START

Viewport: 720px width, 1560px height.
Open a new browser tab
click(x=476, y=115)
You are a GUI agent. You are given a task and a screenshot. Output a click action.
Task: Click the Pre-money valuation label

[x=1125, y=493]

END

## Work required
Reproduce the records above word for word, starting at the line that contains "You are a GUI" and ending at the final line of the records.

## Full response
You are a GUI agent. You are given a task and a screenshot. Output a click action.
Task: Click the Pre-money valuation label

[x=1125, y=493]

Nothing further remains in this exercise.